[[ Data section, beginning ]]
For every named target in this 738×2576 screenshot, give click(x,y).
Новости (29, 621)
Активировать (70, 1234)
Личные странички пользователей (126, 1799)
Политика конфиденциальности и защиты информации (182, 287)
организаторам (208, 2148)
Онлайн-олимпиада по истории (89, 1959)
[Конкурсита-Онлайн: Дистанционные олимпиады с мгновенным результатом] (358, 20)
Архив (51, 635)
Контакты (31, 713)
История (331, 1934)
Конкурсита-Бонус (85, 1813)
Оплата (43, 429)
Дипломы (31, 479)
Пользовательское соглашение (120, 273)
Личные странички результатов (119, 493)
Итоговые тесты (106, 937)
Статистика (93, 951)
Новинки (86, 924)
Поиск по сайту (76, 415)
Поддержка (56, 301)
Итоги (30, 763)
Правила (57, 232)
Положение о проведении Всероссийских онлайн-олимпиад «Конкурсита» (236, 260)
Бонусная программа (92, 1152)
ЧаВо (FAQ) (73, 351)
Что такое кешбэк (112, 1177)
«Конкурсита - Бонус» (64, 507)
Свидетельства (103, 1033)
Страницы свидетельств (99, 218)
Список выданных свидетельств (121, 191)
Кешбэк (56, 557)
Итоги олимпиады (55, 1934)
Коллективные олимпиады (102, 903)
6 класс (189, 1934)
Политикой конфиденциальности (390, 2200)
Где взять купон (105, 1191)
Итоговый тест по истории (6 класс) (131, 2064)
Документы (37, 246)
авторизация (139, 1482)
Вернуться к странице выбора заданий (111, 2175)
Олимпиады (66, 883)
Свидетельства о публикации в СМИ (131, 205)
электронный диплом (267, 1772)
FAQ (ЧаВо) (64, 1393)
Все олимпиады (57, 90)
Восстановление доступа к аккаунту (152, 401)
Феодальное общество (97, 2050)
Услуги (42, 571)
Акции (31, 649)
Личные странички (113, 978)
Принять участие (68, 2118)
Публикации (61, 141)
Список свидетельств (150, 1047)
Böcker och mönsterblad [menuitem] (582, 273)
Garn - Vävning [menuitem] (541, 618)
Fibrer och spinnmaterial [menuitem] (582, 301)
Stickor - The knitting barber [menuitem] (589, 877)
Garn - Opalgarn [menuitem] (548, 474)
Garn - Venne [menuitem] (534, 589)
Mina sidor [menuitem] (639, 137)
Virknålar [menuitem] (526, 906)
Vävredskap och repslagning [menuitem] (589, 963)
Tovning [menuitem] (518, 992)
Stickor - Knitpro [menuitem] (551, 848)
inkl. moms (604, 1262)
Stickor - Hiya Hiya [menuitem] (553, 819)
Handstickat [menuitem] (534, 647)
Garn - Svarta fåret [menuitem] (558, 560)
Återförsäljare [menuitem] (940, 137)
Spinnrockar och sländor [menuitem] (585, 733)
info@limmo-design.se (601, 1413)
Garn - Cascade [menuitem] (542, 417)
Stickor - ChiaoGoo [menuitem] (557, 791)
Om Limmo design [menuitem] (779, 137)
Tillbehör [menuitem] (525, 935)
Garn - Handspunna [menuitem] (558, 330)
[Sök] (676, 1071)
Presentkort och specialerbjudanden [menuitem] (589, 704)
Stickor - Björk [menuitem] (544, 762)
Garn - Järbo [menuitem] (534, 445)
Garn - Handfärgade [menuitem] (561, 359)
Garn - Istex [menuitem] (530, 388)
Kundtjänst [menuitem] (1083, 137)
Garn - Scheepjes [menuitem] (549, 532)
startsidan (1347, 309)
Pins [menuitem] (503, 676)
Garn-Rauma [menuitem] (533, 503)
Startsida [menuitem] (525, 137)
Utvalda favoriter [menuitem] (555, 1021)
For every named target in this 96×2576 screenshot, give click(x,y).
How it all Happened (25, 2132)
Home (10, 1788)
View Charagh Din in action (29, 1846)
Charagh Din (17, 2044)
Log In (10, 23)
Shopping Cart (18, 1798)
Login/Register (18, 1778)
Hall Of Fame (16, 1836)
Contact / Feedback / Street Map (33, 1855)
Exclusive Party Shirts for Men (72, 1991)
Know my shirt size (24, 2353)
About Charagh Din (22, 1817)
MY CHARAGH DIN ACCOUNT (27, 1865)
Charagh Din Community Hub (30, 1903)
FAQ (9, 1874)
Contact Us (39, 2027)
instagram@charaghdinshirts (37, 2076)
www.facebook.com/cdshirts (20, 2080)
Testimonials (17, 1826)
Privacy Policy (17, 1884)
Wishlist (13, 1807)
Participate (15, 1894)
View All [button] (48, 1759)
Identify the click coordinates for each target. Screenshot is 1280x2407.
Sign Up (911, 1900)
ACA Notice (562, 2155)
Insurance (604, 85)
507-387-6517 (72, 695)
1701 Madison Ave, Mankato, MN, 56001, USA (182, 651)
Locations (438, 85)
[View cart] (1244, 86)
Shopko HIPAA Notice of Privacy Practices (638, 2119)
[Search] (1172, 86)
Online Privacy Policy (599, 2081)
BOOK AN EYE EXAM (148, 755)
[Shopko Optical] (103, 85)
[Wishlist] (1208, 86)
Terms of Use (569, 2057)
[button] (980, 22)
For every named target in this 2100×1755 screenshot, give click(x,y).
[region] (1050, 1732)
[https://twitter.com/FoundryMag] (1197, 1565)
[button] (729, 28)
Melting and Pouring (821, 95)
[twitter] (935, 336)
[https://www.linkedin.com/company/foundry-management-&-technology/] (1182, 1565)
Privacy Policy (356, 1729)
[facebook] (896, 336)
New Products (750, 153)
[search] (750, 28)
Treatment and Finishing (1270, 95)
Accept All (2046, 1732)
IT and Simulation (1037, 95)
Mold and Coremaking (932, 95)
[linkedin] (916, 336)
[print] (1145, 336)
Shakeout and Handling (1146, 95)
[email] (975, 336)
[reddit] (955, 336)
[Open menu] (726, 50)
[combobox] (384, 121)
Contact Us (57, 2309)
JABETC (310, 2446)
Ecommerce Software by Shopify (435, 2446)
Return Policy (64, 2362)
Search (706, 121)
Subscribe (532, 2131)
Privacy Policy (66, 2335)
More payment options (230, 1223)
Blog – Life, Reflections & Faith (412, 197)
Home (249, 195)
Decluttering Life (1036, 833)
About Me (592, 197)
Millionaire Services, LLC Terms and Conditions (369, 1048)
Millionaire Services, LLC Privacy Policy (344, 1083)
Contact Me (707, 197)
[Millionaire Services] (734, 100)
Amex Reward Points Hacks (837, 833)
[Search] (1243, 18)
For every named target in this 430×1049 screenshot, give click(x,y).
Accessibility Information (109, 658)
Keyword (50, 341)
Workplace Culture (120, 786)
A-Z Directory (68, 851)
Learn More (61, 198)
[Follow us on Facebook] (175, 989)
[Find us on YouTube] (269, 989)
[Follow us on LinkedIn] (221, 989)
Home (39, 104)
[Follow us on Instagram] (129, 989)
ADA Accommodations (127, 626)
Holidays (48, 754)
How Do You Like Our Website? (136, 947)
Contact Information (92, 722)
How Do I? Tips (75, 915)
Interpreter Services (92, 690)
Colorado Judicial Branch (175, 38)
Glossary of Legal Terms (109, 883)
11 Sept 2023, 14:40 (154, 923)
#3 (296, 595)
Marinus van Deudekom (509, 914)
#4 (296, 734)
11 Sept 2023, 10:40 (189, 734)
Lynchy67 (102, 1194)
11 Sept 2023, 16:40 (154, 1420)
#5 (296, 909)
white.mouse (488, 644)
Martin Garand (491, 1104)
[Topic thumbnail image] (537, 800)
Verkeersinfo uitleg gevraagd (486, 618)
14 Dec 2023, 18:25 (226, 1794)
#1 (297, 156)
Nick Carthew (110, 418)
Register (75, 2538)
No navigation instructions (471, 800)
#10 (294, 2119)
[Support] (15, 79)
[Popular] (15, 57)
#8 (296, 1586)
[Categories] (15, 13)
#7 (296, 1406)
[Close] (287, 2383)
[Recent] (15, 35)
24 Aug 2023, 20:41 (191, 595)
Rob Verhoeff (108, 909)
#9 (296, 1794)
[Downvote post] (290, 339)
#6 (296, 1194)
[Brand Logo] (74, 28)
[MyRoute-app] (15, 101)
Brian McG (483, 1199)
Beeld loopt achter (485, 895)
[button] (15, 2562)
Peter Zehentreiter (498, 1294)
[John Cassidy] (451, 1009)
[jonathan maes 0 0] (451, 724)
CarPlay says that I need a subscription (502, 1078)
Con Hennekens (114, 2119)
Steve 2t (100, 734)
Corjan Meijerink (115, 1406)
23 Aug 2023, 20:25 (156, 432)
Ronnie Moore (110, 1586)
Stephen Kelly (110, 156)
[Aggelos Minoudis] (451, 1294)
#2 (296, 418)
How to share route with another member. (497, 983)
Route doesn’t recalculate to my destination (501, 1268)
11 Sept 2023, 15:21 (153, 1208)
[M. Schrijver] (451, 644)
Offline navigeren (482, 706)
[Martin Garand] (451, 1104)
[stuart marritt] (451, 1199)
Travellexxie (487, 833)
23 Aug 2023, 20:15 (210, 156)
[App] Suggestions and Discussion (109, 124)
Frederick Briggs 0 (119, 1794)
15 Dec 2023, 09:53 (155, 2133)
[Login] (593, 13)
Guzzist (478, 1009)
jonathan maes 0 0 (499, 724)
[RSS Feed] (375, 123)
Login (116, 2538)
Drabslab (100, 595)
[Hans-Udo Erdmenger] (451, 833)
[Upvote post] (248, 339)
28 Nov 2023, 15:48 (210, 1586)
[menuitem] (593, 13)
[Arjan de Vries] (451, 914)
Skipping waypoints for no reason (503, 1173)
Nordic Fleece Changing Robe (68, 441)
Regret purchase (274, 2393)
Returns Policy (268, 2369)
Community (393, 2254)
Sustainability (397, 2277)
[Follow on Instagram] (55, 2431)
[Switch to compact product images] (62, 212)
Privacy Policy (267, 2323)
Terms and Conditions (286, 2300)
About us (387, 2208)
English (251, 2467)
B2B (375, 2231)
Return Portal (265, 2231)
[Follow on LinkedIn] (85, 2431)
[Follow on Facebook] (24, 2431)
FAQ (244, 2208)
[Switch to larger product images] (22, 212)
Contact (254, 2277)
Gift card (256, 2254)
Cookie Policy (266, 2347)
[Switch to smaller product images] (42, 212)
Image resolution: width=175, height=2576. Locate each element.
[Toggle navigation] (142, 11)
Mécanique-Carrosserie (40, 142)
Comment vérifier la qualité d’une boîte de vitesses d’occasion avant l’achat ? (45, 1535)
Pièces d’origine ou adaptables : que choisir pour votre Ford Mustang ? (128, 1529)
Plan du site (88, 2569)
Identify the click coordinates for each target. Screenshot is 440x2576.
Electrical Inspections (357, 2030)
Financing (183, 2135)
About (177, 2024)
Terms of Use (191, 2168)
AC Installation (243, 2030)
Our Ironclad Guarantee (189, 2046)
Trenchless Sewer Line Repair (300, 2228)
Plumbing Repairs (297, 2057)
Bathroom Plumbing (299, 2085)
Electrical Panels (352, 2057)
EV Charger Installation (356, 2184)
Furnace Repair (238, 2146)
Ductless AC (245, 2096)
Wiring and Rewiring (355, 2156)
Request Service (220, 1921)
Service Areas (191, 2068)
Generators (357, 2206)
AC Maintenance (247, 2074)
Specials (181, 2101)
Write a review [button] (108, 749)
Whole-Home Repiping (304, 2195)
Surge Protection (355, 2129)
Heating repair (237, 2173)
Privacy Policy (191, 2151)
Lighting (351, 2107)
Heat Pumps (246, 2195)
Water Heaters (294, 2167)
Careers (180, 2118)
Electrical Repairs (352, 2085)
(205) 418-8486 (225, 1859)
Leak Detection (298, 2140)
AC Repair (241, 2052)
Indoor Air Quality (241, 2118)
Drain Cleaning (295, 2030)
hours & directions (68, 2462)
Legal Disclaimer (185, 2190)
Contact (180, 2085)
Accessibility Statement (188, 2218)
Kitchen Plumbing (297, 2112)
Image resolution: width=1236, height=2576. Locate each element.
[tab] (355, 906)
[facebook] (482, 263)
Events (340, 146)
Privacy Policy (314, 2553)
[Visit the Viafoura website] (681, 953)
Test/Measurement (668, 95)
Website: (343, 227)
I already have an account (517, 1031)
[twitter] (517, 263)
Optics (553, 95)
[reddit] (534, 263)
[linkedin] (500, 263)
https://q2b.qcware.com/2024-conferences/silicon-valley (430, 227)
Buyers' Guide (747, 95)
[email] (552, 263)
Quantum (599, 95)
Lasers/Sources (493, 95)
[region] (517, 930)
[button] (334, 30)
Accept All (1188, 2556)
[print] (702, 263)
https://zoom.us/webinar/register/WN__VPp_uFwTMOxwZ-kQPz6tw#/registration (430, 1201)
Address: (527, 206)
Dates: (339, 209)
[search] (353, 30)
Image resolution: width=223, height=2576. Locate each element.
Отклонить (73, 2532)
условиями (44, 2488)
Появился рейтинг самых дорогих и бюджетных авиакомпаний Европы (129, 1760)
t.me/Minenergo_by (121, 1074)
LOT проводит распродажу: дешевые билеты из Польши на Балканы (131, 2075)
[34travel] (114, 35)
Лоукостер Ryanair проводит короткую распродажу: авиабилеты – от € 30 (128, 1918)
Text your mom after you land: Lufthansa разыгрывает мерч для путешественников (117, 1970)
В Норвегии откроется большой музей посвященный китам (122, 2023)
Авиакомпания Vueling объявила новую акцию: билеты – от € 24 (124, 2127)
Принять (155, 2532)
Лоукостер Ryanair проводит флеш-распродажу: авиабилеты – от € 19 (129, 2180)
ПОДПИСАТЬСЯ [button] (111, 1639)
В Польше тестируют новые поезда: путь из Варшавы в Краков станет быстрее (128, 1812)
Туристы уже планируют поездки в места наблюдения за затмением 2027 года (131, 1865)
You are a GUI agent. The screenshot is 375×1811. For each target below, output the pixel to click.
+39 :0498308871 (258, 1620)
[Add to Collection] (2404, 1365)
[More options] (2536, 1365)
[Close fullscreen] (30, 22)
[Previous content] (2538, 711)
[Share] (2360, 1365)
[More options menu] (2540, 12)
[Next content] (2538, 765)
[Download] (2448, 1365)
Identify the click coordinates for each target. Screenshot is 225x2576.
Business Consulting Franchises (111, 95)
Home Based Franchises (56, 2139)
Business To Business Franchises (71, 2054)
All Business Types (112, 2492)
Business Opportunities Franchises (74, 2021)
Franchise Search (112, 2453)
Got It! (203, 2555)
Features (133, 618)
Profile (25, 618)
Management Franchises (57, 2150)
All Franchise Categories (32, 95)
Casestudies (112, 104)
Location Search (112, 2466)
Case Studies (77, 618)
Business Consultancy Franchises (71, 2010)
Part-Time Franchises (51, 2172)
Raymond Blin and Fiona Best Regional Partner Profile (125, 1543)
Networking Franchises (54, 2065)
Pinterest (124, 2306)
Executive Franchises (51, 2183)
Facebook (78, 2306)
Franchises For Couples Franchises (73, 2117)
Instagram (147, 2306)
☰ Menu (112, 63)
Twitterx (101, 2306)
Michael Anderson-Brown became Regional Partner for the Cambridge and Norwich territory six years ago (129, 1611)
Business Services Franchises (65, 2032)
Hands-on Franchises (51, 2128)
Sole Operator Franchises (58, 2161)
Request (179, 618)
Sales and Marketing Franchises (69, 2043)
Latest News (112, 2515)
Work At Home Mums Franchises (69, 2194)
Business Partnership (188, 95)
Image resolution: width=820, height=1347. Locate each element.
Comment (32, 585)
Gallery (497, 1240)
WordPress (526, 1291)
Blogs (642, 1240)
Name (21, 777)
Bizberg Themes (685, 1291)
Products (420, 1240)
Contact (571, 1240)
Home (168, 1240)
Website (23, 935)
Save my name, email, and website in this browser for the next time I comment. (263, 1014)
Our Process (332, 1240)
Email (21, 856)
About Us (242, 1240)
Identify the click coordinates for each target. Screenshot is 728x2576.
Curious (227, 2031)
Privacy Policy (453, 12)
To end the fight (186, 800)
[[ Data section, end ]]
In the records above, find each line that mentions the string "coordinates", then copy it.

Identify the click coordinates for each target. Screenshot is 1280x2407.
Identify the click coordinates for each target. Screenshot is 440x2576.
Identify the click coordinates for each target. Screenshot is 225x2576.
Identify the click coordinates for each target. Screenshot is 728x2576.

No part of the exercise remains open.